Speaking during a media briefing on Friday, Godongwana said the decision follows continued failures by several municipalities to meet key financial and governance obligations.
These include adopting unfunded budgets, accumulating unauthorised, irregular, fruitless and wasteful expenditure, and failing to settle debts owed to Eskom, water boards, the South African Revenue Service (SARS), the Auditor-General and pension funds.
Godongwana said government has used similar measures in previous years, although on a much smaller scale.
"We have been doing it every year, but on a smaller scale. The last time we took action on this scale was in 2016. Every year we are fighting with municipalities. Sometimes we take money from one municipality and say, 'You are not performing and we will take your equitable share.' It is precisely this that will enhance service delivery because we are forcing municipalities to perform," he said.

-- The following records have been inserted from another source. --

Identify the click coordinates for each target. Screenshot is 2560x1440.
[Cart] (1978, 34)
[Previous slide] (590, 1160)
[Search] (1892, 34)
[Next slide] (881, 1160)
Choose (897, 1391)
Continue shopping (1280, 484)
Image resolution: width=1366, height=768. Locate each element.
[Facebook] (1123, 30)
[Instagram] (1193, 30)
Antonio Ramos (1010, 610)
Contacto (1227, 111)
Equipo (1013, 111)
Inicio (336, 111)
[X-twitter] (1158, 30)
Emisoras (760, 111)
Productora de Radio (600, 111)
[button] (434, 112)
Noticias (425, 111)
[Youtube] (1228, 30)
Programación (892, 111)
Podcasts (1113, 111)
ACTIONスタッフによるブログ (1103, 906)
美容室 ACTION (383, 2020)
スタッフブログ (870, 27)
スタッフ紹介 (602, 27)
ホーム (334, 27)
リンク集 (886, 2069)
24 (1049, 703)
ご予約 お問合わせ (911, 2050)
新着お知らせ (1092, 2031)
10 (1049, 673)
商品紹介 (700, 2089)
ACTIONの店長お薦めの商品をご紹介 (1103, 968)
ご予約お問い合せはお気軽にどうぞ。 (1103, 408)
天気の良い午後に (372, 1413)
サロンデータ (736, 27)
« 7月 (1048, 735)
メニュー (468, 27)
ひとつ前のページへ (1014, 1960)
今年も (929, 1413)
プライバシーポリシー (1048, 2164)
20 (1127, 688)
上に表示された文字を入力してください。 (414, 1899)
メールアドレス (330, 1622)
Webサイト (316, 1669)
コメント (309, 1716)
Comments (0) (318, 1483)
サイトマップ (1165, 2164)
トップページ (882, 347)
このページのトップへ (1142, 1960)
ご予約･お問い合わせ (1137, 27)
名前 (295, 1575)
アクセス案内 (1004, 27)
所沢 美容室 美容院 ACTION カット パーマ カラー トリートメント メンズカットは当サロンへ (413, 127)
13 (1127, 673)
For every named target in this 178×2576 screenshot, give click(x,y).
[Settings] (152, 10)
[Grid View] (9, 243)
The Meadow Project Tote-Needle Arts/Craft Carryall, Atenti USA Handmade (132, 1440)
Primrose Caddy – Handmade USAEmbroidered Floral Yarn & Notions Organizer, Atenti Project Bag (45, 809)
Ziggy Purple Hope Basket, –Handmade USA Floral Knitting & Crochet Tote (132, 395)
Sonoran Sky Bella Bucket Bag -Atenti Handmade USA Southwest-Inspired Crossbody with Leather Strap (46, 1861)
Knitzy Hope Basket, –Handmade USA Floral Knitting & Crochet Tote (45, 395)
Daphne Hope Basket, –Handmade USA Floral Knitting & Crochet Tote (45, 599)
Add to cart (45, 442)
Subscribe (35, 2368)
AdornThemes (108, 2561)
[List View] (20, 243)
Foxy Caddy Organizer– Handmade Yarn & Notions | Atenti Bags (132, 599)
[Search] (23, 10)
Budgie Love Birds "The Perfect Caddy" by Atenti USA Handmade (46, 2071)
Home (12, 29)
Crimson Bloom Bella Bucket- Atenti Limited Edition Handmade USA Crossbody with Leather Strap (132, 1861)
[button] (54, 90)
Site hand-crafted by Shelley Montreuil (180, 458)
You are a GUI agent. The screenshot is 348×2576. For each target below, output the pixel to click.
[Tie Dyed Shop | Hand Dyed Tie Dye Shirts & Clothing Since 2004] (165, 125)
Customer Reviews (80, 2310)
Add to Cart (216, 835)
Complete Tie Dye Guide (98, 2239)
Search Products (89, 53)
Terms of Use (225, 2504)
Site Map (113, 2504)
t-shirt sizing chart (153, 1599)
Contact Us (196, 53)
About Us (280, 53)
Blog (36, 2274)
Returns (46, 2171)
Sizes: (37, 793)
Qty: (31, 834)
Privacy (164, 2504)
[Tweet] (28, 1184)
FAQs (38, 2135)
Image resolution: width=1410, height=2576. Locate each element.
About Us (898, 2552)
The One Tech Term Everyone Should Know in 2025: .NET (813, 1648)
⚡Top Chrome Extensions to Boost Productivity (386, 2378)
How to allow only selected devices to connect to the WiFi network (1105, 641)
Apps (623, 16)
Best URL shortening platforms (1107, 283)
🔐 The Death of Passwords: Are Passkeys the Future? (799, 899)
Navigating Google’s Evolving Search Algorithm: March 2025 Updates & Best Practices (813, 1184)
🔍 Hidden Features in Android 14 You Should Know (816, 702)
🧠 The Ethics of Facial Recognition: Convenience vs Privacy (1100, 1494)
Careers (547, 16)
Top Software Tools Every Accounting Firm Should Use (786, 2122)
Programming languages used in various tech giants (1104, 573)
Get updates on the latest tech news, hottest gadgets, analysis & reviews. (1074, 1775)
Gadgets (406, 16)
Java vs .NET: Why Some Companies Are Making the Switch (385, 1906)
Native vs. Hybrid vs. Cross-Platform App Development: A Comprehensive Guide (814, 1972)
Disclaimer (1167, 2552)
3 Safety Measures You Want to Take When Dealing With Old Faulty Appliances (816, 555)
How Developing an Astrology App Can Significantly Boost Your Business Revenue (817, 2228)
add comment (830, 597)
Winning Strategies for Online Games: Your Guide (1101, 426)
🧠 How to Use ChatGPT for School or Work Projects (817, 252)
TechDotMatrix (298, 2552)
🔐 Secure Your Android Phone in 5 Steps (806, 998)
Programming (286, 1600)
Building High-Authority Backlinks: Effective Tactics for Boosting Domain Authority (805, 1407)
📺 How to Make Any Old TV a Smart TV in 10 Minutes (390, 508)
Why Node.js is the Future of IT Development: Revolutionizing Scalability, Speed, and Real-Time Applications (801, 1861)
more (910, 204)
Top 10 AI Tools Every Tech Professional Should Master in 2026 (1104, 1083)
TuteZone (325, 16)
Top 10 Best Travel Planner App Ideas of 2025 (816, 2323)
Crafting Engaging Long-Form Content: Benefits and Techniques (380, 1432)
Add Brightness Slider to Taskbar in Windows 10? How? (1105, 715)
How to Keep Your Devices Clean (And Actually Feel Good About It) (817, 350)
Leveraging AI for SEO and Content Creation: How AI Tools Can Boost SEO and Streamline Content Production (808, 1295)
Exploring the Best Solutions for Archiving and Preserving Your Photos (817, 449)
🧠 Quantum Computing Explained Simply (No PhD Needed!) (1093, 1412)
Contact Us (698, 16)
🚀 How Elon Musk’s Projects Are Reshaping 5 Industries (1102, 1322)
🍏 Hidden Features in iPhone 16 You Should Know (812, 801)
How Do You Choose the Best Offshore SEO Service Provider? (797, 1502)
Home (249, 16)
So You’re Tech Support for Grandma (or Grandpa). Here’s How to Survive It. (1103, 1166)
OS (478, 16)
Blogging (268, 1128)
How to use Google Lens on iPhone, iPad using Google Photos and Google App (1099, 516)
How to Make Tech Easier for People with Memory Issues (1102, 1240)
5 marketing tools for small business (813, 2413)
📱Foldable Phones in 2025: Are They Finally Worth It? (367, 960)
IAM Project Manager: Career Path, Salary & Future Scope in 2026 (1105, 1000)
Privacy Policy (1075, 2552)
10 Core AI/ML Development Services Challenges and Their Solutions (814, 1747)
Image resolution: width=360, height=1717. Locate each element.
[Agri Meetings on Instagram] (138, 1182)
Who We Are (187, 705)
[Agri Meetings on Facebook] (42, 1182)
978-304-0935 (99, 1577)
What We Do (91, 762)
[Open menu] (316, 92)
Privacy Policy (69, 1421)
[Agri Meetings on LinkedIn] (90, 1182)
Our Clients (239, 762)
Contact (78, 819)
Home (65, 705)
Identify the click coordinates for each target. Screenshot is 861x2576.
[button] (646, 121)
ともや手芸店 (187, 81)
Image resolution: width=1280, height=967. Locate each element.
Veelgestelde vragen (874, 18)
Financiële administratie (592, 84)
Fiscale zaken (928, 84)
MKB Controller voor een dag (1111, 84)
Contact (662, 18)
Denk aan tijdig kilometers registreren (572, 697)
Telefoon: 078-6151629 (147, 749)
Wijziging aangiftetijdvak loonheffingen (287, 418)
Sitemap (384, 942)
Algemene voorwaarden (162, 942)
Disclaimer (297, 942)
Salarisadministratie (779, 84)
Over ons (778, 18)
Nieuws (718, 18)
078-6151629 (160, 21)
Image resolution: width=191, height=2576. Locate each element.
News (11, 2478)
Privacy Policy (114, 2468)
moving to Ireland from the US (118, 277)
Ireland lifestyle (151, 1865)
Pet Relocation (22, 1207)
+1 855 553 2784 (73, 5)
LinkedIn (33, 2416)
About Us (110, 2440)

The Minister explained that municipalities can regain access to their withheld funds by addressing the specific areas of non-compliance. Municipalities with unfunded budgets must work with National Treasury to develop credible plans to restore financial sustainability, while those that have failed to pay creditors must submit repayment schedules demonstrating how outstanding debts will be settled.
He added that municipalities flagged for unauthorised, irregular, fruitless and wasteful expenditure must process the findings through their Municipal Public Accounts Committees (MPACs), with councils expected to adopt the recommendations and implement consequence management where necessary.
According to Godongwana, some municipalities have already met Treasury's requirements and will receive all or part of their equitable share allocations as early as next week.
He stressed that government reforms can only succeed if institutions are willing to implement them.
"Reforms must be accompanied by making sure that people are performing. If you have reforms and you don't have willing partners to participate, the reforms are not going to be effective," he said.
In a statement, National Treasury described the state of municipal finances as concerning. Since the 2021/22 financial year, municipalities have accumulated R24.12 billion in fruitless and wasteful expenditure, R145.21 billion in irregular expenditure — including R40.14 billion recorded in the 2024/25 financial year — and R118.13 billion in unauthorised expenditure, more than half of which relates to non-cash budget items.
Treasury warned that persistent non-payment of creditors threatens the financial sustainability of bulk service providers, weakens statutory institutions and disrupts the delivery of essential services. It also said poor governance and the failure to process financial misconduct through MPACs continue to undermine accountability and erode public confidence in local government.
Godongwana said South Africans deserve municipalities that are financially sustainable, accountable and capable of delivering quality services, adding that the decision to invoke constitutional measures sends a clear message that government is serious about strengthening governance, fiscal responsibility and the rule of law.